[[ Records supplied open ]]

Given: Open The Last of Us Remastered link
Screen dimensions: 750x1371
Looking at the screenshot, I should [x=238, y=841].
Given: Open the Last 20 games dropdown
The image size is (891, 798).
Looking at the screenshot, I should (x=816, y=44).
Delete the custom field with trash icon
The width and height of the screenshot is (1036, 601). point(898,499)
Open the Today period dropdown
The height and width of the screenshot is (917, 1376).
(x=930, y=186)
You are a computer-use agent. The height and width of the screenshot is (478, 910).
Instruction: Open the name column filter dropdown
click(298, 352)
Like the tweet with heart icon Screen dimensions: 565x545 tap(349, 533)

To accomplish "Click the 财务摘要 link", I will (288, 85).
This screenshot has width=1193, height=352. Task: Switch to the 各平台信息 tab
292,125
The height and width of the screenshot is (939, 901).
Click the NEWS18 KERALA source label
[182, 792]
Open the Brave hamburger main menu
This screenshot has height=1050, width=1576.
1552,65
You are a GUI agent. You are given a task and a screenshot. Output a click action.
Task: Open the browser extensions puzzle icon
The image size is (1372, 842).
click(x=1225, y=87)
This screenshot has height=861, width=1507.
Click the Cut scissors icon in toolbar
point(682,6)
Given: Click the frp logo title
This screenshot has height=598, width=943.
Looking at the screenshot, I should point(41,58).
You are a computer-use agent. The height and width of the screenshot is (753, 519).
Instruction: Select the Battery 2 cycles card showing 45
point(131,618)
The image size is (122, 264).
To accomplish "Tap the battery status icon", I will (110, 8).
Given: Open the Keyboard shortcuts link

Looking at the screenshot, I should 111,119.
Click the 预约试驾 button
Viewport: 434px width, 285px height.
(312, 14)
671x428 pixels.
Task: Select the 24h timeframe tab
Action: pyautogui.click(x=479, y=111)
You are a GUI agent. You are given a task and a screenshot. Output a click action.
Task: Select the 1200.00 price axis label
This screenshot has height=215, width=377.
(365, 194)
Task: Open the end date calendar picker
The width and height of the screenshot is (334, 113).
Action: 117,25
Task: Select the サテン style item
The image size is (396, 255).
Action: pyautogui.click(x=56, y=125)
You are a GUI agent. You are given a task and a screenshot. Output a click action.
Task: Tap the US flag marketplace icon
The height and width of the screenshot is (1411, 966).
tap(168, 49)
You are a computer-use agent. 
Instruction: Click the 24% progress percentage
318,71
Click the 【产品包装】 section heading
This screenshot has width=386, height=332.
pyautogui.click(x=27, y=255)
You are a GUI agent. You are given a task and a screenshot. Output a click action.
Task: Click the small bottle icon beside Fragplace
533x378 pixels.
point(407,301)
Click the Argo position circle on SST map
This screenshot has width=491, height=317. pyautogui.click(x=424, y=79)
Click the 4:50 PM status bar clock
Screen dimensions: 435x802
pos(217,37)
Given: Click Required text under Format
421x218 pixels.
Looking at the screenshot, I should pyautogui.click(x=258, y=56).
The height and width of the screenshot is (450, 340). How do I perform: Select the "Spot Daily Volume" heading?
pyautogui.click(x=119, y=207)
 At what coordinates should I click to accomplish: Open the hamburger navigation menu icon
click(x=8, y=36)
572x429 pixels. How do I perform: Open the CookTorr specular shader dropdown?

[[ Records supplied closed ]]

_Work to complete_
Show all lines from the entries that hold "will".

_Answer section_
To accomplish "Click the 财务摘要 link", I will (288, 85).
To accomplish "Tap the battery status icon", I will (110, 8).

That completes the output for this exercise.